It’s springtime and that means the IRS is now sending out balance due notices to your clients. These notices can be a little intimidating, but they don’t always mean the worst. If you’ve been in the tax preparation business for any length of time, chances are, your clients have received a CP14 Notice from the IRS. Understanding the ins and outs of the CP14 notice can help you guide your clients through what might seem like a scary situation.
In this article, we’ll walk through what a CP14 Notice is, why your client might have received one, and what you can do to help them address it quickly and effectively.
So, What Exactly is a CP14 Notice?
The CP14 Notice, titled “Notice of Balance Due”, is sent by the IRS when there’s an outstanding balance on your client’s tax account. This could be due to underpaid taxes, missed deductions, or any penalties and interest tacked on to unpaid balances from previous years.

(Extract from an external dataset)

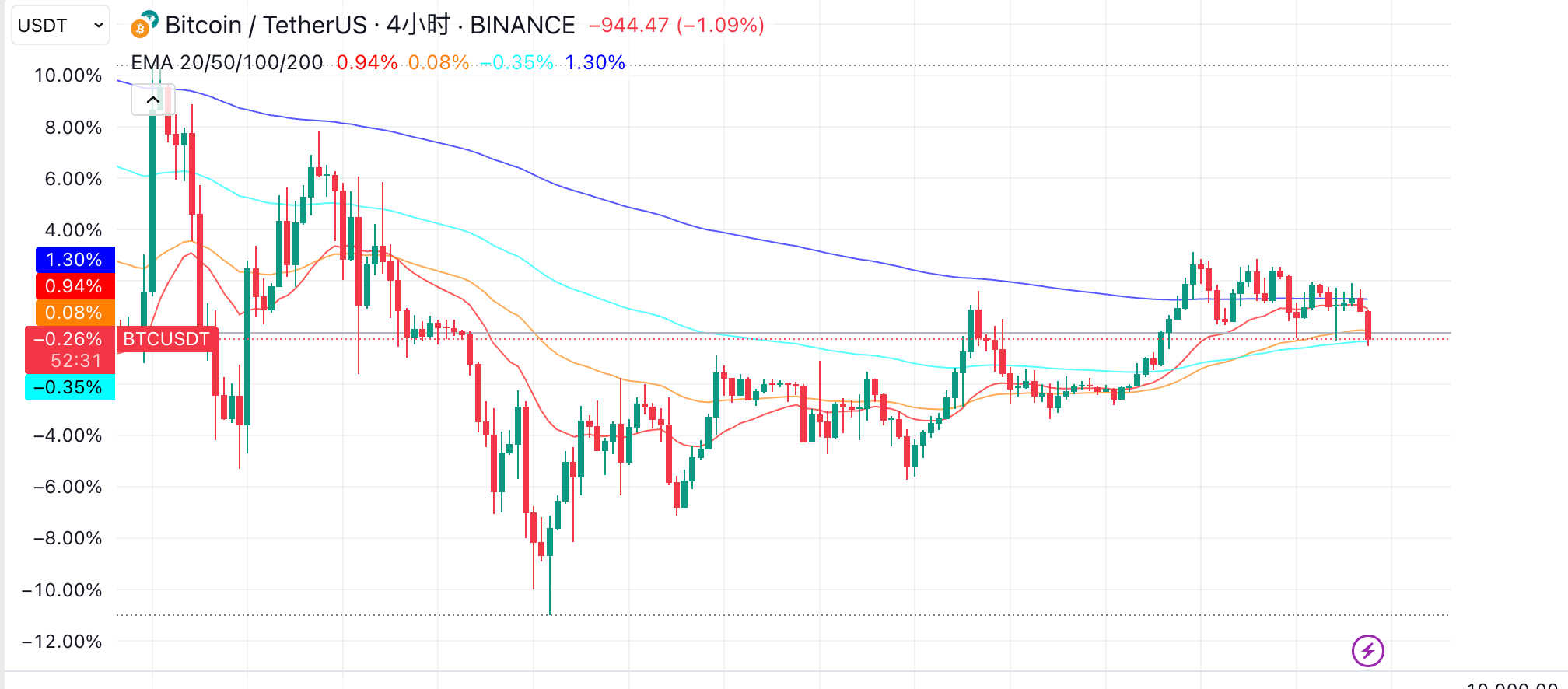Click the red 0.94% price scale label
1568x689 pixels.
[75, 286]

The notice will give your client a breakdown of:
- Balance Due: The amount they owe.
- Tax Year(s): The tax years associated with the balance.

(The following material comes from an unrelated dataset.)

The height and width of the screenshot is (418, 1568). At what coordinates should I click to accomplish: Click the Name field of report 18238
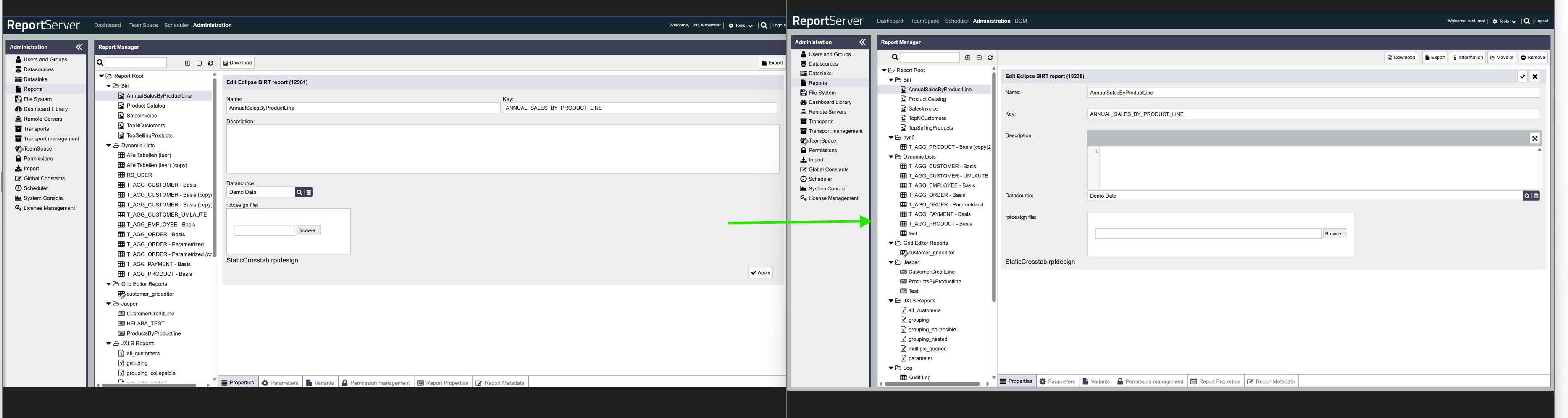coord(1313,93)
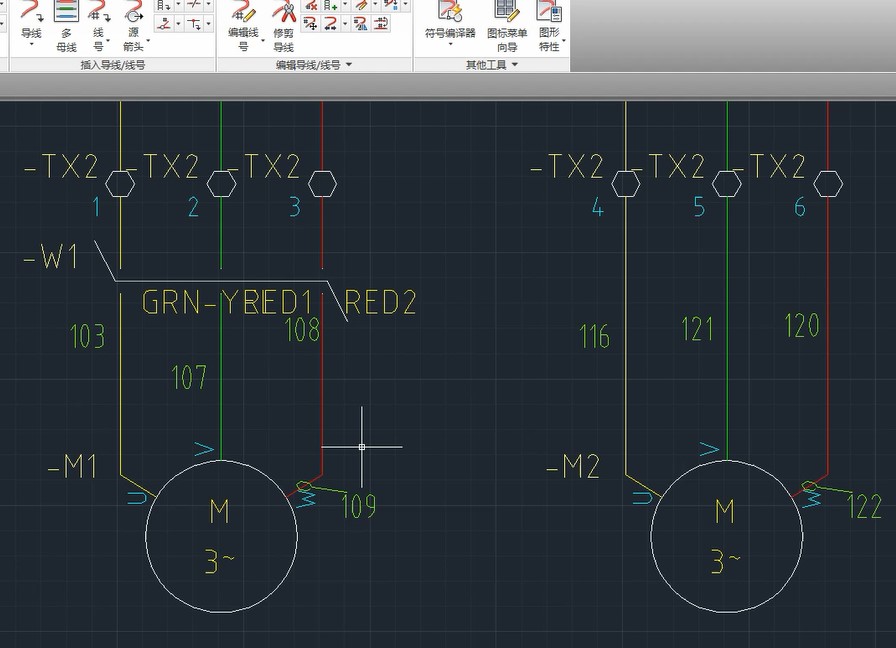Click the 导线 (Wire) tool icon
The width and height of the screenshot is (896, 648).
31,14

- Due Date: The date by which payment is expected.
- Interest and Penalties: Any interest or penalties that have been added to the balance due.
Important to note: The CP14 doesn’t necessarily include all the balances your client might owe. Often, it only reflects part of the total balance, and they might have other outstanding liabilities that aren’t included in this notice. To get a full picture, you’ll probably need to request an IRS account transcript for more details.
Why Did My Client Get This Notice?
A CP14 Notice usually happens when the IRS has assessed taxes owed, either due to an issue on the taxpayer’s return or after an IRS audit. The IRS sends it when they haven’t received payment for taxes owed on a previous return.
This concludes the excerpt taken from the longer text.